Le Hirak a fait perdre au moins trente ans aux démocrates. Sans projet politique, sans cadres porte-paroles et sans débats, il s’est engagé dans la plus stupide des révolutions avec des groupements pour lesquels je ne confirais ni mon avenir ni mon âme.

Non seulement le slogan des révolutionnaires a été foulé au pied, « Makeche el vote », mais en plus, une fois élu le Président va siéger en Allemagne, pour gérer l’Algérie en visioconférence, webcam éteinte, sans aucune espèce de justification ou de gêne. Pourquoi s’en priverait-il ? Lui aussi est adepte de la dictature du sourire.

On ne peut la refuser à celui qui s’en déclare lorsqu’on a soi-même usé de la même pitrerie.

Son départ en Allemagne fut une insulte envers les spécialistes algériens de la médecine et les installations que Tebboune, lui-même, avait qualifié de « meilleur système médical d’Afrique ».
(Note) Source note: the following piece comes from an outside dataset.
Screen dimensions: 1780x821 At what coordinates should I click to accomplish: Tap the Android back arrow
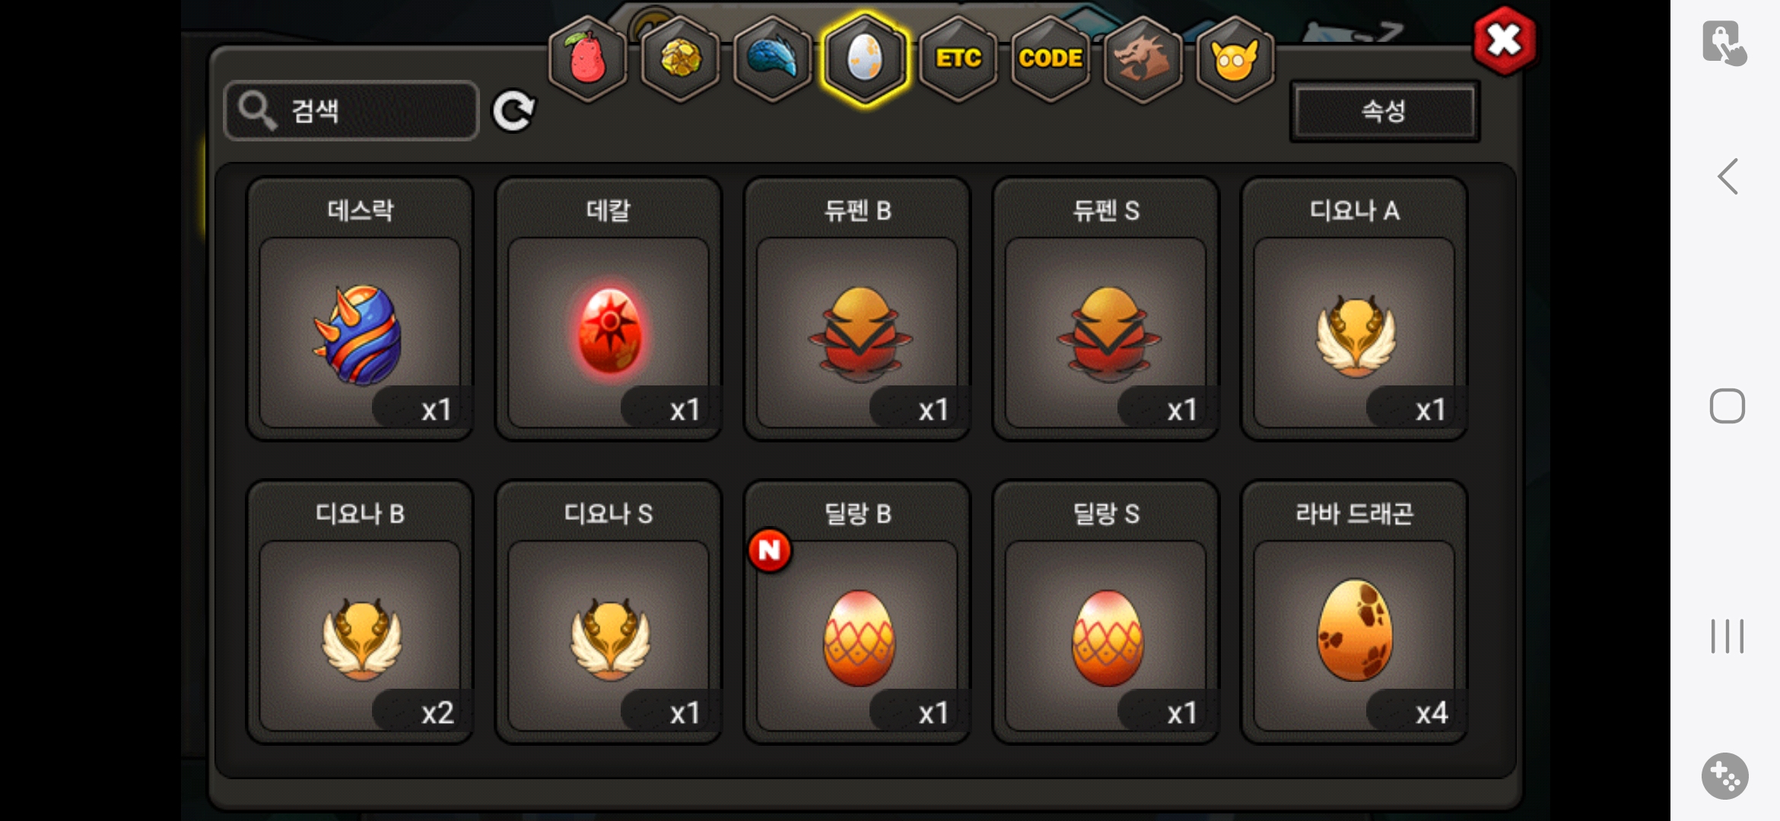[x=1727, y=176]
Pas un médecin, pas une infirmière, ne se sont soulevés, par même par le début d’une petite pétition publiée ou d’une petite marche, comme du temps de la révolution, de la Grande Poste à l’hôpital Mustapha. Un quart d’heure de marche, après un entraînement de treize mois, c’était à la dimension de leur expérience. L’insulte était pourtant gigantesque, prononcée à la face du monde.

Mais cela ne s’arrête pas là, lorsque le vaincu donne son dos pour se faire battre, Tebboune a bon droit d’annoncer une….élection. Il propose même d’ajouter le bendir à l’orchestre révolutionnaire.
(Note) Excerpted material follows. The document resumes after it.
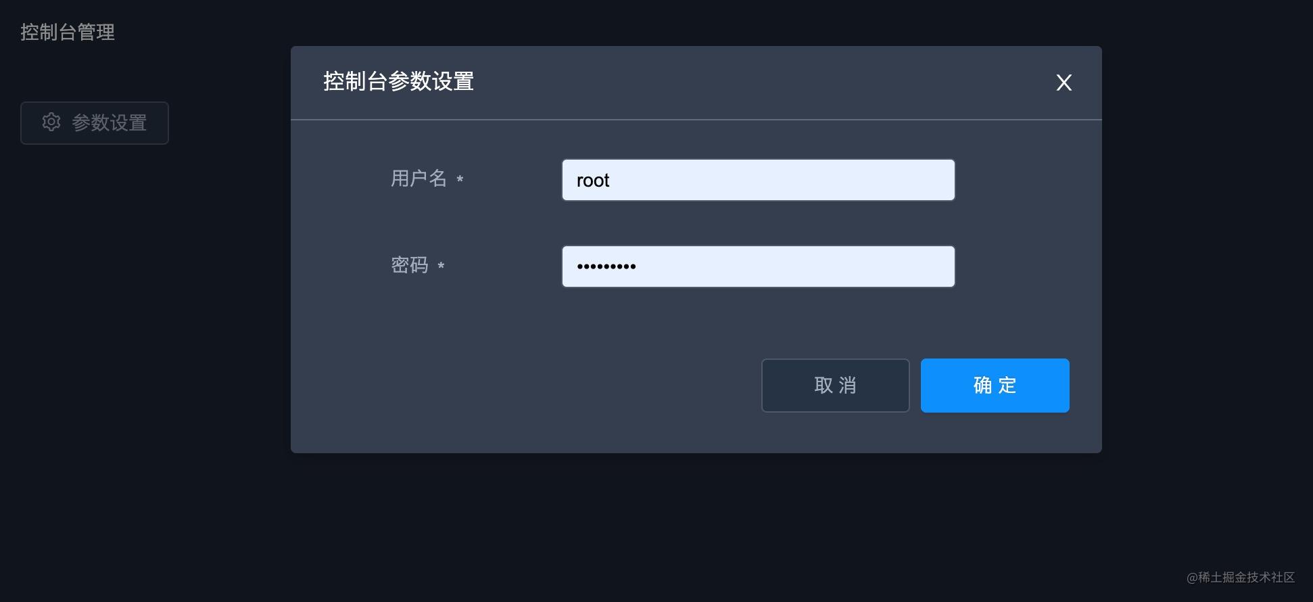This screenshot has height=602, width=1313.
Task: Click the password dots to edit password
Action: coord(606,266)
Et pourquoi se priverait-il de rajouter une couche à l’insulte ? Il y a bien des millions d’Algériens qui sont allés voter alors que la révolution avait brandi pendant plus d’un an son mot d’ordre de boycott. On peut invoquer toutes les fraudes possibles, ces millions d’électeurs se sont bien déplacés pour voter. Ou alors, soit ma myopie s’est aggravée soit les effets spéciaux des caméras de la télévision algérienne ont vraiment perfectionné les images de montage.

Et combien de centaines de milliers d’entre eux étaient au bal du vendredi après-midi et le seront encore cette fois-ci ? Combien de partis politiques ont chanté, la derbouka à la main, « Pouvoir dégage !» alors qu’ils s’étaient installés à l’Assemblée Nationale depuis longtemps tout aussi sûrement qu’ils demanderont à y rester. La cantine est bonne.

Mon ancien parti, pour lequel je ne renie aucunement mon adhésion passée, a tourné le dos depuis un bon moment à ses valeurs en participant à l’Assemblée Nationale du régime militaire. Mieux encore, à peine les youyous du Hirak se sont arrêtés, le voilà qui va se courber au Palais présidentiel devant Tebboune et les généraux.

Comment voulez-vous que Tebboune n’insulte pas les révolutionnaires du vendredi après-midi ? Il va dans le sens de leur clownerie et de leur compromission, ils devraient être satisfaits.

Ce merveilleux mouvement qui m’avait pourtant fait percer une larme avant de tourner le dos à son objectif déclaré du départ, la désobéissance civile. C’est vrai qu’il n’y a plus de dictionnaires en Algérie pour attester que la désobéissance civile n’est pas la prise des armes, cette excuse qui les a fait justifier le sourire comme arme révolutionnaire.

La faute du Hirak est impardonnable, celle du ralliement au régime militaire est criminelle. Il est aujourd’hui, comme toujours, de nouveau en marche.